=== What you need to do ===
Within the data below, count the lines that include "agent" and give only the count.

=== Extracted entries ===

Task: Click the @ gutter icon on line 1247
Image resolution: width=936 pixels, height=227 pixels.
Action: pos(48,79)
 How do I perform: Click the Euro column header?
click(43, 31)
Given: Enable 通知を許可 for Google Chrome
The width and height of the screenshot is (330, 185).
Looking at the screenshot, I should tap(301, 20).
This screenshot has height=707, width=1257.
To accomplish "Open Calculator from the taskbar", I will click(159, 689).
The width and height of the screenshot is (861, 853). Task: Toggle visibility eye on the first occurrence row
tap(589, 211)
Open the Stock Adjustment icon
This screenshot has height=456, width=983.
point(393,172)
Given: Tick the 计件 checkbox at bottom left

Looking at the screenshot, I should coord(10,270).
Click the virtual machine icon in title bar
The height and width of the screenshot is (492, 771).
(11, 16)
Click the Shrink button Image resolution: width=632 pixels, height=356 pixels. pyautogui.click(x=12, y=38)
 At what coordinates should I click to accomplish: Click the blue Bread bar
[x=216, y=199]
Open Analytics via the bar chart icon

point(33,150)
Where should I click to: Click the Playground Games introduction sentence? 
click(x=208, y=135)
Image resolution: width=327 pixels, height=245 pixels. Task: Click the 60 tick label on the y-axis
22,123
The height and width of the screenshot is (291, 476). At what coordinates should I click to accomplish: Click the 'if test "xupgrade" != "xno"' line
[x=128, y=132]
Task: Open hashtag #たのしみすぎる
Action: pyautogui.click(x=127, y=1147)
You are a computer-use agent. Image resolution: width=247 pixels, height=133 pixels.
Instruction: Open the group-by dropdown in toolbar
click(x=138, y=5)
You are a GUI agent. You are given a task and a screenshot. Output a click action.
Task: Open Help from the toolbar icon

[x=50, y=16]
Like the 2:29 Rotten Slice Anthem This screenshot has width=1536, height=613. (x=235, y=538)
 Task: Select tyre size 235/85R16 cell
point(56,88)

=== Written answer ===
2